My domain is: outrightsoftware.com
My web server is (include version): Apache/2.4.27
The operating system my web server runs on is (include version): Debian GNU/Linux 8
My hosting provider, if applicable, is: Google
I can login to a root shell on my machine (yes or no, or I don’t know): yes
My website is showing as unsecured by almost all browsers, though SSL Lab result shows A. I have also tried using fullchain.pem instead of cert.pem with no result as suggested in one of the forum.
Please advise.
rg305
November 29, 2017, 9:06am
2
At this point you are sending the public cert and then the public cert and intermediate chain:
Certificate chain
0 s:/CN=outrightsoftware.com
i:/C=US/O=Let’s Encrypt/CN=Let’s Encrypt Authority X3
1 s:/CN=outrightsoftware.com
i:/C=US/O=Let’s Encrypt/CN=Let’s Encrypt Authority X3
2 s:/C=US/O=Let’s Encrypt/CN=Let’s Encrypt Authority X3
i:/O=Digital Signature Trust Co./CN=DST Root CA X3
Please show the lines in the vhost file where you use the cert files.
Thanks for the quick reply. Mentioned below are the lines from httpd-vhosts.conf:
SSLCertificateFile /opt/bitnami/apps/wordpress/letsencrypt/live/outrightsoftware.com/cert.pem
SSLCertificateKeyFile /opt/bitnami/apps/wordpress/letsencrypt/live/outrightsoftware.com/private.pem
SSLCertificateChainFile /opt/bitnami/apps/wordpress/letsencrypt/live/outrightsoftware.com/fullchain.pem
Can you try this. This is what I use on Apache servers, not sure though how you have generated the certs.
SSLCertificateFile /opt/bitnami/apps/wordpress/letsencrypt/live/outrightsoftware.com/cert.pem
SSLCertificateKeyFile /opt/bitnami/apps/wordpress/letsencrypt/live/outrightsoftware.com/privkey.pem
SSLCertificateChainFile /opt/bitnami/apps/wordpress/letsencrypt/live/outrightsoftware.com/chain.pem
This is tried, it was the original config. I changed to fullchain.pem later.

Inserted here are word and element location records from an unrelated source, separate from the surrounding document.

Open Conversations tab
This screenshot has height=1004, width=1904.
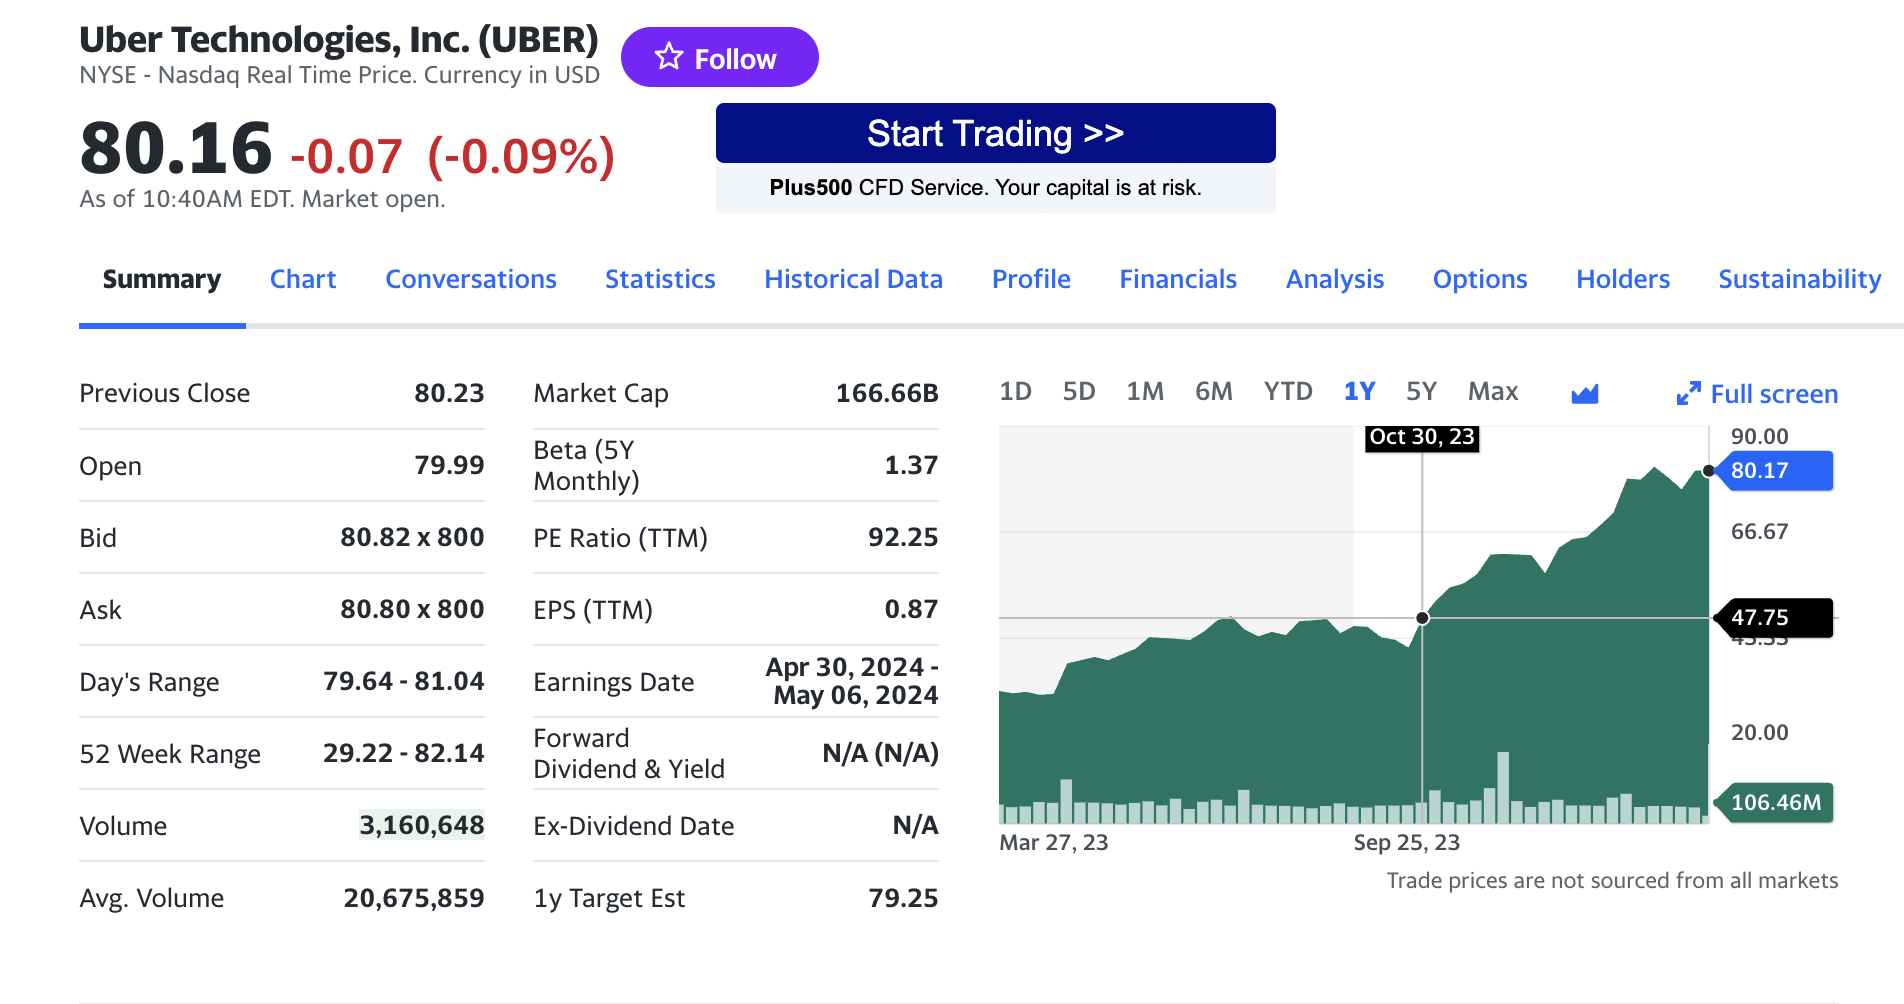point(471,279)
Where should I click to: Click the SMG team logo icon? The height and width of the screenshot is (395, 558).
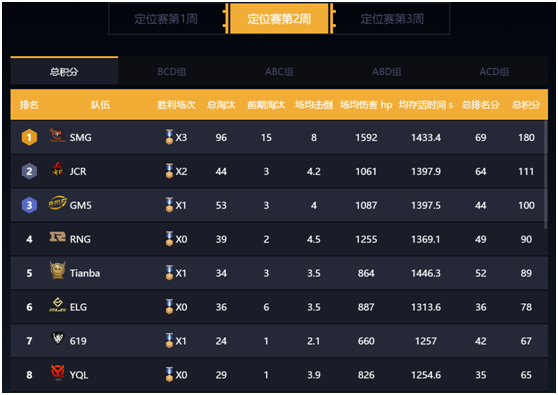pos(57,135)
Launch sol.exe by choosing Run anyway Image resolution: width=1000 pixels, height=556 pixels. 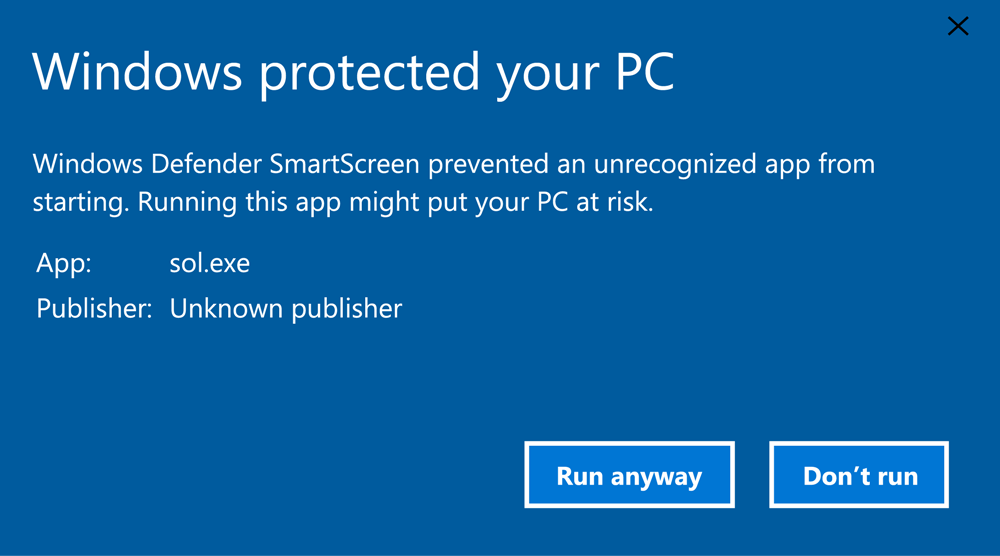[629, 475]
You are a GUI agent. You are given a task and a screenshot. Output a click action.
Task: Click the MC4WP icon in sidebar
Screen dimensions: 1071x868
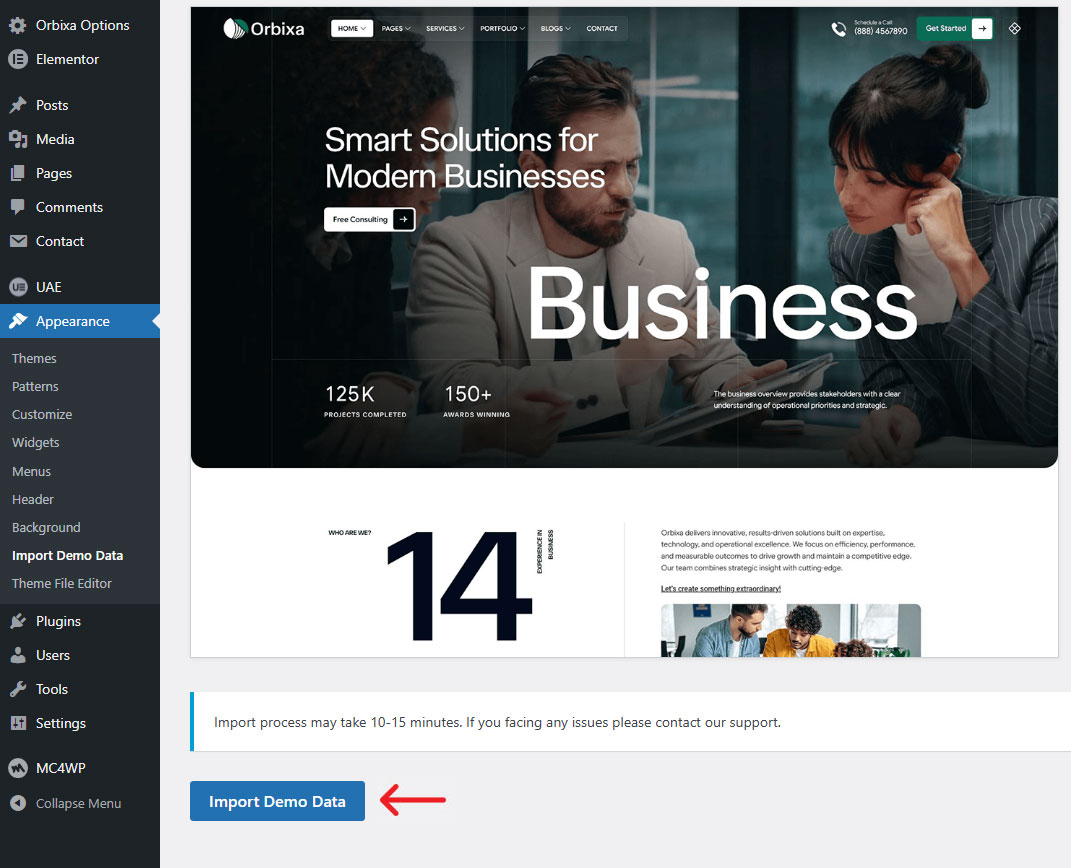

Strange, was worth a shot because I use that on all Apache sites without issue. Did your original config also have privkey.pem instead of private.pem ?
My file is stored as private.pem so I have to change it that.
1 Like
Does fullchain.pem contain two certificates?
Ok I thought that might be the case.
Your web site shows as secure for me in Firefox, Chrome and Safari ??
I opened it using vi editor, it has two begin and end certificate tags. So I guess yes.
Also no errors with Qualsys tests
OK.
Use fullchain.pem with SSLCertificateFile
(instead of cert.pem) and comment out SSLCertificateChainFile
completely, then you should be right.
1 Like
@bytecamp his current config does not give me any errors, are you also seeing the site loading as insecure?
No, but I saw double-propagation of the certificate via openssl s_client. Now it seems to be correct at least from that point of view.
2 Likes
Okay gotya I didn’t dig that deep
Thanks, it is working now. I have also observed that its working on outrightsoftware.com but not on www.outrightsoftware.com .
You seem to have configured a separate VirtualHost
for this domain name, because it sends a self-signed certificate with wrong common name.
$ openssl s_client -connect outrightsoftware.com:443 -servername www.outrightsoftware.com </dev/null | grep -A10 'Certificate chain'
Certificate chain
0 s:/CN=www.example.com
i:/CN=www.example.com
Well, I have kept www.* as ServerAlias now. Should it solve the issue?